### Try it
Every line below from the one containing "Click the Line Number column header" through the one containing "This screenshot has width=640, height=374." must be transcribed exactly. Omit all lines outside that stretch.

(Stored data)

--------------------------------

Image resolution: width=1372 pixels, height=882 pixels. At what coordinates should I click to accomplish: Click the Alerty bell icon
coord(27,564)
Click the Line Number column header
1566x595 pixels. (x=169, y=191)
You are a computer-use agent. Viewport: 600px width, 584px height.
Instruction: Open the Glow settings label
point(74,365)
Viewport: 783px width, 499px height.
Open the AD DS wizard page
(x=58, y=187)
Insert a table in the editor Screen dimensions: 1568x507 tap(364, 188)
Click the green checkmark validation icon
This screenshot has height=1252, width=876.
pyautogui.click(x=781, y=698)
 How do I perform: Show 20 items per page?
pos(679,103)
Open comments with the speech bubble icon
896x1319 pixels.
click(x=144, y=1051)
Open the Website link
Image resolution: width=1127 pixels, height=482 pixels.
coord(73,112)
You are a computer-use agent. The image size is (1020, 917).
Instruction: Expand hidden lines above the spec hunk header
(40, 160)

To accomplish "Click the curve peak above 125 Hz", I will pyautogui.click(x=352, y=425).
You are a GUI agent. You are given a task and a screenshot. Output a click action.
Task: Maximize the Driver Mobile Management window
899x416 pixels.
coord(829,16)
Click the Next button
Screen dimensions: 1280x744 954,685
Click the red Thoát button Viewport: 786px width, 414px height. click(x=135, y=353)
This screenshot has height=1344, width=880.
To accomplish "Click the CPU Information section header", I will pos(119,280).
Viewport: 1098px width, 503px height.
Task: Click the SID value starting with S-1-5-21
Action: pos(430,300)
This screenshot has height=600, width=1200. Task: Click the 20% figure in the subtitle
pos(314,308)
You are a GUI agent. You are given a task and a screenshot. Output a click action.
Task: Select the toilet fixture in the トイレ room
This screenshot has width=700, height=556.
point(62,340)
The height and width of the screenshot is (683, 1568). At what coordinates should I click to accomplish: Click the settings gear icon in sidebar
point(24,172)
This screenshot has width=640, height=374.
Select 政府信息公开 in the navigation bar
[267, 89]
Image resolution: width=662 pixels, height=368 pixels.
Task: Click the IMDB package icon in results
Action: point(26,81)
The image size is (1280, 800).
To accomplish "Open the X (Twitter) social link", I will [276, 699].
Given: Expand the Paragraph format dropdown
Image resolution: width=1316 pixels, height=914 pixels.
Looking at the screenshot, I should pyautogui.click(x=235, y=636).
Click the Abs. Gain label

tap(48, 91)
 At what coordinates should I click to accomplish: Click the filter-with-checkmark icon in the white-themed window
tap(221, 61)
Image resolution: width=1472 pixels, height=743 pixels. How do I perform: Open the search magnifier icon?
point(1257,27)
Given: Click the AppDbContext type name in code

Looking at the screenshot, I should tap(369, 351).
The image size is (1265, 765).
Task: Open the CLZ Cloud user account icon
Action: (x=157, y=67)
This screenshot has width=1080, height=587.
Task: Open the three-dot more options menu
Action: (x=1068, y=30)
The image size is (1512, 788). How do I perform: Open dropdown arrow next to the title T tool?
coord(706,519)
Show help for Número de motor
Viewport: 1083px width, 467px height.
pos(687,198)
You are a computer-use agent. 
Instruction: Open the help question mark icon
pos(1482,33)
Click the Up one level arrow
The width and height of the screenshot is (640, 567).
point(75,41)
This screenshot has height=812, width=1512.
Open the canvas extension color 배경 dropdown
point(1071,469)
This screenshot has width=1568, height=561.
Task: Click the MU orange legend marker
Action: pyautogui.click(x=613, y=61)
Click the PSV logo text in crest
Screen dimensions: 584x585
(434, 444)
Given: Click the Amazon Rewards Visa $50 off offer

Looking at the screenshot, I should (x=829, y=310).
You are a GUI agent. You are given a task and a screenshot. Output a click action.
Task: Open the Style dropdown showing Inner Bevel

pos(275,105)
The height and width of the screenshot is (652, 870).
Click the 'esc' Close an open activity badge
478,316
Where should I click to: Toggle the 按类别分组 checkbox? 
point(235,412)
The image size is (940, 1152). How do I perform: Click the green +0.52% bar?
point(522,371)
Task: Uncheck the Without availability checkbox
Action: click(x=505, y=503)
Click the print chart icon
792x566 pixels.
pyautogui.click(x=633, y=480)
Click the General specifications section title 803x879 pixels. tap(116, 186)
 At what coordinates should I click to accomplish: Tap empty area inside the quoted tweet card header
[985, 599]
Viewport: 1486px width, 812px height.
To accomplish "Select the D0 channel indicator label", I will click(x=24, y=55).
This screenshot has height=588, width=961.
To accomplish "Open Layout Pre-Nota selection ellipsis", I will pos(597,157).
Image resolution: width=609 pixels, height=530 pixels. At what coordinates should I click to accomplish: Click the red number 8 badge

--------------------------------

### Written response
Click the Line Number column header
1566x595 pixels. (x=169, y=191)
You are a computer-use agent. Viewport: 600px width, 584px height.
Instruction: Open the Glow settings label
point(74,365)
Viewport: 783px width, 499px height.
Open the AD DS wizard page
(x=58, y=187)
Insert a table in the editor Screen dimensions: 1568x507 tap(364, 188)
Click the green checkmark validation icon
This screenshot has height=1252, width=876.
pyautogui.click(x=781, y=698)
 How do I perform: Show 20 items per page?
pos(679,103)
Open comments with the speech bubble icon
896x1319 pixels.
click(x=144, y=1051)
Open the Website link
Image resolution: width=1127 pixels, height=482 pixels.
coord(73,112)
You are a computer-use agent. The image size is (1020, 917).
Instruction: Expand hidden lines above the spec hunk header
(40, 160)

To accomplish "Click the curve peak above 125 Hz", I will pyautogui.click(x=352, y=425).
You are a GUI agent. You are given a task and a screenshot. Output a click action.
Task: Maximize the Driver Mobile Management window
899x416 pixels.
coord(829,16)
Click the Next button
Screen dimensions: 1280x744 954,685
Click the red Thoát button Viewport: 786px width, 414px height. click(x=135, y=353)
This screenshot has height=1344, width=880.
To accomplish "Click the CPU Information section header", I will pos(119,280).
Viewport: 1098px width, 503px height.
Task: Click the SID value starting with S-1-5-21
Action: pos(430,300)
This screenshot has height=600, width=1200. Task: Click the 20% figure in the subtitle
pos(314,308)
You are a GUI agent. You are given a task and a screenshot. Output a click action.
Task: Select the toilet fixture in the トイレ room
This screenshot has width=700, height=556.
point(62,340)
The height and width of the screenshot is (683, 1568). At what coordinates should I click to accomplish: Click the settings gear icon in sidebar
point(24,172)
This screenshot has width=640, height=374.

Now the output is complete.